I am trying to load t5-large (same for t5-small and t5-base) encoder as a feature extractor. I use the following command
from transformers import T5EncoderModel
M=T5EncoderModel.from_pretrained('t5-large')
But I get warning msgs like this:
Some weights of the model checkpoint at t5-large were not used when initializing T5EncoderModel:
['decoder.block.0.layer.0.SelfAttention.q.weight', ....,'decoder.final_layer_norm.weight']
- This IS expected if you are initializing T5EncoderModel from the checkpoint of a model trained on another task or with another architecture (e.g. initializing a BertForSequenceClassification model from a BertForPreTraining model).
- This IS NOT expected if you are initializing T5EncoderModel from the checkpoint of a model that you expect to be exactly identical (initializing a BertForSequenceClassification model from a BertForSequenceClassification model).
Some weights of T5EncoderModel were not initialized from the model checkpoint
at t5-large and are newly initialized: ['encoder.embed_tokens.weight']
You should probably TRAIN this model on a down-stream task to be able to use it for predictions and inference.
I can understand that the warning on decoder is because I only load encoder part.
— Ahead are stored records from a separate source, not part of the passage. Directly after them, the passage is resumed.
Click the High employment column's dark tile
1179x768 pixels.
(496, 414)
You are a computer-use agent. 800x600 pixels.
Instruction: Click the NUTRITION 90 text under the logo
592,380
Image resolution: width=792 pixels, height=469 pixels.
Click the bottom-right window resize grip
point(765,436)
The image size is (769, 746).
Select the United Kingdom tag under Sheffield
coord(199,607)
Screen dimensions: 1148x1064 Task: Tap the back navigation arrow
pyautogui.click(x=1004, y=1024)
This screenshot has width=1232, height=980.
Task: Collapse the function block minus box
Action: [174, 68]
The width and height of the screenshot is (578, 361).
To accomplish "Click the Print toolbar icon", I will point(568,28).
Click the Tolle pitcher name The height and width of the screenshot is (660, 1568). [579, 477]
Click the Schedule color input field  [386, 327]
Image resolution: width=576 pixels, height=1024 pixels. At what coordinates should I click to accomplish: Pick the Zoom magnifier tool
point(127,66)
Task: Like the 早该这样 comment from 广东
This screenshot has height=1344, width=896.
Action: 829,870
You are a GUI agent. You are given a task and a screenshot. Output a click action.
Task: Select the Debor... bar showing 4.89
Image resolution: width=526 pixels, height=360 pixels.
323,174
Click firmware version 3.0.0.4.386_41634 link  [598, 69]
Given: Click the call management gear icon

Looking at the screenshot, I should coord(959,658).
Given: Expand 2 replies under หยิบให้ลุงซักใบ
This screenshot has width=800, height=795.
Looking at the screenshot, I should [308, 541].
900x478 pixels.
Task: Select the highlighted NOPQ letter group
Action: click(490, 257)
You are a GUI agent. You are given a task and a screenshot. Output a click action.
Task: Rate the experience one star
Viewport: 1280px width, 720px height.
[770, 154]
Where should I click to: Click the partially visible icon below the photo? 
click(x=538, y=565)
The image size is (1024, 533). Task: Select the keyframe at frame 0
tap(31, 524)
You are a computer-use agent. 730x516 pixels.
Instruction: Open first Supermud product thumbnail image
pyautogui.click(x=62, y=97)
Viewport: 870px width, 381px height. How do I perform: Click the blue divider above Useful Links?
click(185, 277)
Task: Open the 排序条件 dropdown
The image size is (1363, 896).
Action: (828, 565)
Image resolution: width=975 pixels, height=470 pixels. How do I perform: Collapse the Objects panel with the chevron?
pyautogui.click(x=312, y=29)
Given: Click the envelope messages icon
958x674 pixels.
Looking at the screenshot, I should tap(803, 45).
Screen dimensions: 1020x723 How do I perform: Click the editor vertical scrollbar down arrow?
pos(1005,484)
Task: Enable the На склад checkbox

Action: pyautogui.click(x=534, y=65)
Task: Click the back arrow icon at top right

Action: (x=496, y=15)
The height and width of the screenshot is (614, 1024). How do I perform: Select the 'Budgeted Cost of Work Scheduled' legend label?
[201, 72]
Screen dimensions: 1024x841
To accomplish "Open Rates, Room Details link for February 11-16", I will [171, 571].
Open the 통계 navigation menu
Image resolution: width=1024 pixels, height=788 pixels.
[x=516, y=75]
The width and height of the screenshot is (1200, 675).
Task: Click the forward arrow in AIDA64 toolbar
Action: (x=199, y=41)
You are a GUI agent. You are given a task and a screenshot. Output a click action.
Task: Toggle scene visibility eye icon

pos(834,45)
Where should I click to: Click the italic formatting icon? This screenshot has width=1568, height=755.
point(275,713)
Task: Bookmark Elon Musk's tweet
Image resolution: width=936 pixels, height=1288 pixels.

However, I am a bit worried about [‘encoder.embed_tokens.weight’]. Is the encoder (as it is) reliable for feature extraction?
btw, I also find that the parameter value of ‘encoder.embed_tokens.weight’ equals the look-up embedding layer, ‘shared.weight’.
torch.equal(M.state_dict()['encoder.embed_tokens.weight'], M.state_dict()['shared.weight']) == True
Anyone help me understand the issue?